▸ Work instructions
For every line below, set down an identical copy.

┌──

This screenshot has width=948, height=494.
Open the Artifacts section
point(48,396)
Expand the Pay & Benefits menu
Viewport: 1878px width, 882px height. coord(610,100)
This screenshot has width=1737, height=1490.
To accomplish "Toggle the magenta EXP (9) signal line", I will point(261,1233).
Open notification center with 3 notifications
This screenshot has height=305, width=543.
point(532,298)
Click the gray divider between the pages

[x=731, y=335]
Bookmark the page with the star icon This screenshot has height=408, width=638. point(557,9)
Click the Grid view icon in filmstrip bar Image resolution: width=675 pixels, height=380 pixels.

└──

▸ Result of the task
This screenshot has width=948, height=494.
Open the Artifacts section
point(48,396)
Expand the Pay & Benefits menu
Viewport: 1878px width, 882px height. coord(610,100)
This screenshot has width=1737, height=1490.
To accomplish "Toggle the magenta EXP (9) signal line", I will point(261,1233).
Open notification center with 3 notifications
This screenshot has height=305, width=543.
point(532,298)
Click the gray divider between the pages

[x=731, y=335]
Bookmark the page with the star icon This screenshot has height=408, width=638. point(557,9)
Click the Grid view icon in filmstrip bar Image resolution: width=675 pixels, height=380 pixels.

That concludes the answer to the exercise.